Ingest is the single composed call plugins use to write to the corpus. ctx.ingest({ source, envelope, parties }) find-or-creates a Source, writes its Envelope and party rows, stamps plugin provenance, and emits a core.ingested outbox event — all in one atomic Store batch.

The corpus is an observation log: rows assert “this plugin observed this thing at this moment”. Ingest is the only sanctioned way for a plugin to add to that log. Before ingest existed, plugins reached the corpus through a ctx.source.write kludge that issued two non-atomic Store batches, never composed find-or-create, and wrote envelopes with empty parties. Ingest replaces that with one call the framework guarantees the shape of: source + envelope + parties + outbox event commit together or not at all.

Three surfaces converge here:

  • Source contributes a new core-internal findOrAppendCreate(builder, input) that appends find-or-create statements to a caller-owned BatchBuilder instead of opening its own batch.
  • Access contributes a core-internal appendEnvelope(builder, input) that appends envelope + party + core.envelope_indexed statements. The prior dynamically-typed access.writeEnvelope reach-around is gone; appendEnvelope is the only path that writes envelope rows.
  • Plugin system owns the RuntimeContext.ingest field, the new "ingest" capability that gates it, and the loader-side migration bridge that auto-upgrades plugins still asking for the legacy ["source_write", "emit_envelopes"] pair.

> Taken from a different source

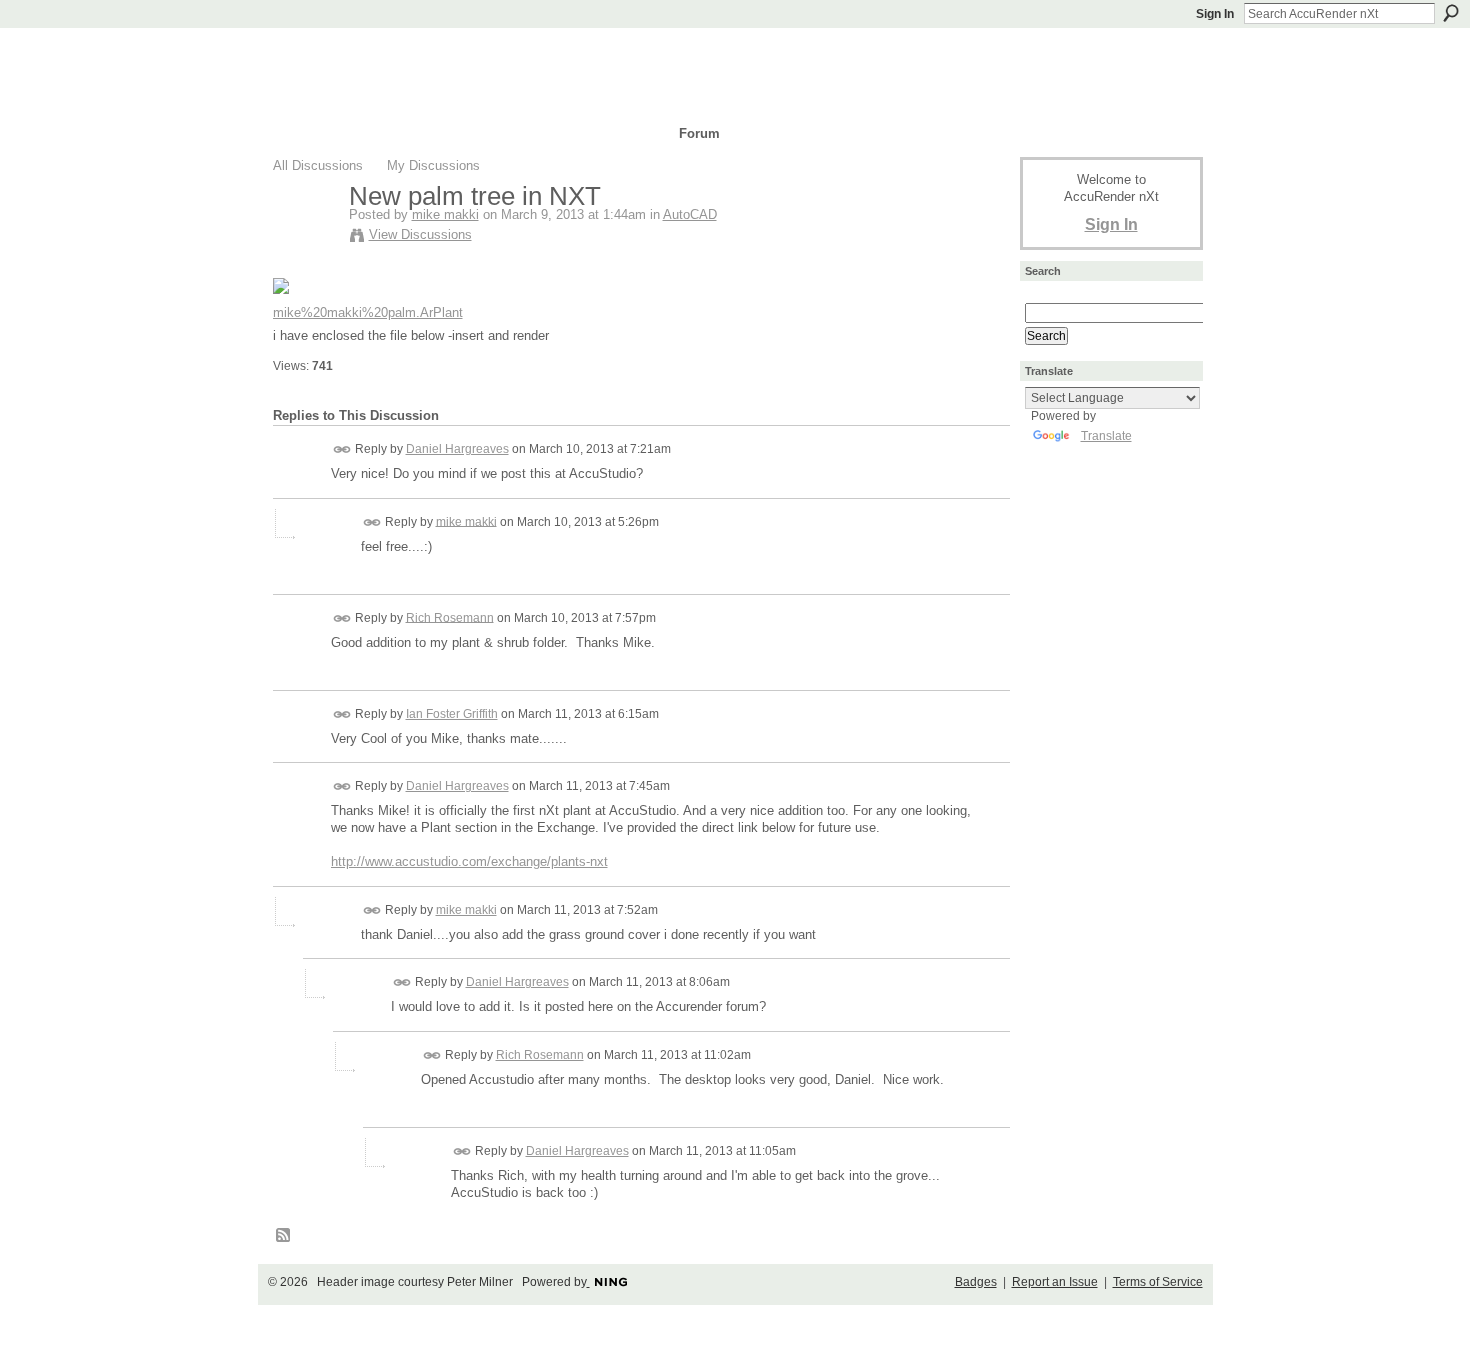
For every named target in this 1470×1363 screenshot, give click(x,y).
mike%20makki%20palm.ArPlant (368, 312)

ctx.ingest runs synchronously: capability check → payload-size check → find-or-append-create → append-envelope → conditional core.ingested emit → store.batch. TOCTOU collisions on (locationKind, pathId) are retried transparently within tuning.findOrCreateMaxRetries.

  • ctx.ingest(input) — the plugin-facing method on RuntimeContext. Returns { source: { id, wasCreated }, envelope: { id, wasCreated } }. The two wasCreated booleans are how callers distinguish a brand-new write from idempotent collapse without a re-read — useful for cursor advancement and logging.
  • IngestInput{ source, envelope, parties }. Provenance fields are absent by design: the runtime context closure has already captured the calling plugin’s identity and ingest stamps it on every row. Plugins cannot supply or override assertedByPluginPackage / assertedByPluginVersion.
  • Content-derived envelope id — derived from (sourceId, transport, receivedAt, package, version). The same five-tuple twice produces the same id; the second call’s pre-batch SELECT finds the row, writes nothing, emits nothing, and returns wasCreated: false. rawPayload bytes are deliberately not in the hash so byte-noisy variants of one logical assertion collapse.
  • core.ingested event — emitted exactly once per call where at least one of source/envelope was newly created. Payload { sourceId, envelopeId, sourceCreated }, schemaVersion: 1. Fires in the same batch as the writes, so subscribers see it only after the rows are durable. The absence of an event is itself the auditable signal that a re-ingest collapsed.
  • "ingest" capability — net-new literal on the Capability union. Plugins declare it in manifest.capabilities.requested. The deprecated "source_write" and "emit_envelopes" literals remain in the vocabulary so existing host configs still parse; a loader-side migration bridge auto-grants "ingest" to any plugin that requested both legacy capabilities. The bridge is removed in a follow-up concept once first-party plugins migrate.
  • Host tuningmaxEnvelopePayloadBytes (default 64 KiB), findOrCreateMaxRetries (default 1), and parseIngestInput?: StandardSchemaV1<IngestInput> (optional runtime validator threaded through createCore). Per AGENTS.md, the framework boundary accepts any Standard-Schema-compatible validator (Zod, Valibot, ArkType, Effect Schema); when omitted, TypeScript is the only gate.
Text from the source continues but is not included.